Kevork Kechichian, senior engineering VP at Qualcomm Technologies Inc., delivered a keynote address on the future of automotive Friday at the 2nd IEEE International Workshop on Automotive Reliability & Test (ART17), held in conjunction with ITC. He described the car of the future as connected, self-driving, highly personalized, and efficient. Kechichian said he has spent his entire career in semiconductors, and although his background is not in test, he has managed test groups. He said he was looking forward to Qualcomm’s planned acquisition of NXP and the resulting potential to push further into automotive products.

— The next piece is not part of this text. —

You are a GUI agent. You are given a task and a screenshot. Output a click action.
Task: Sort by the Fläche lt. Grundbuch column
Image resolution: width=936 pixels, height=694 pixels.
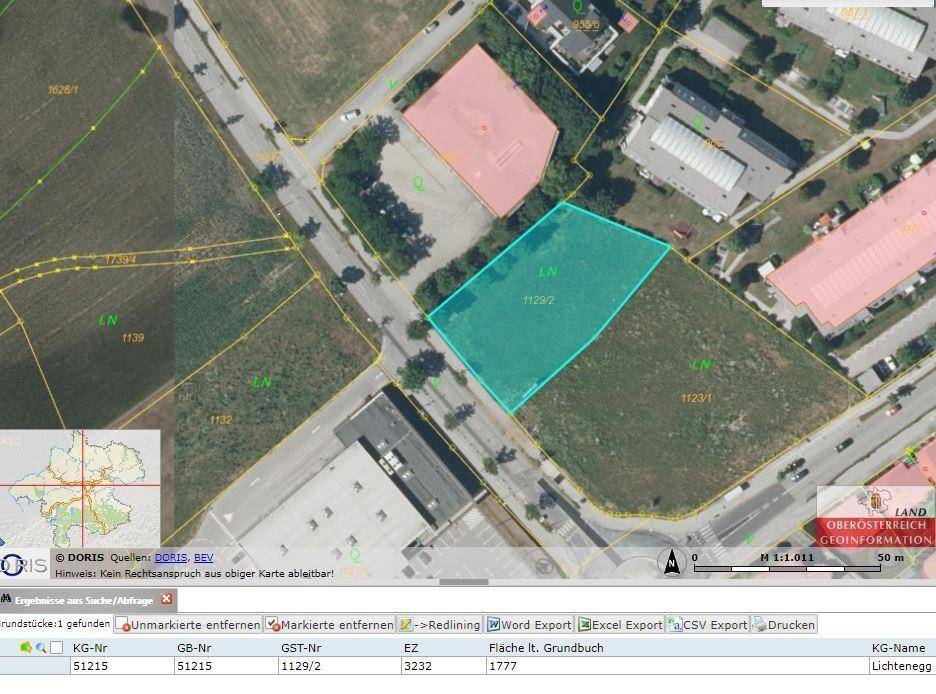click(546, 648)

As it happens, Kechichian was speaking one business day before Broadcom proposed to acquire Qualcomm Inc. (of which Qualcomm Technologies is a wholly owned subsidiary) in transaction valued at $130 billion. Broadcom said its proposal would remain in effect whether or not Qualcomm’s acquisition of NXP is completed.
But as the acquisition process plays out over the coming year, you can expect Qualcomm engineers to continue pursuing new technologies—including those related to automotive applications, from self-parking cars to ADAS. Lots of the necessary elements are already in place, Kechichian said, having been in the works for long time.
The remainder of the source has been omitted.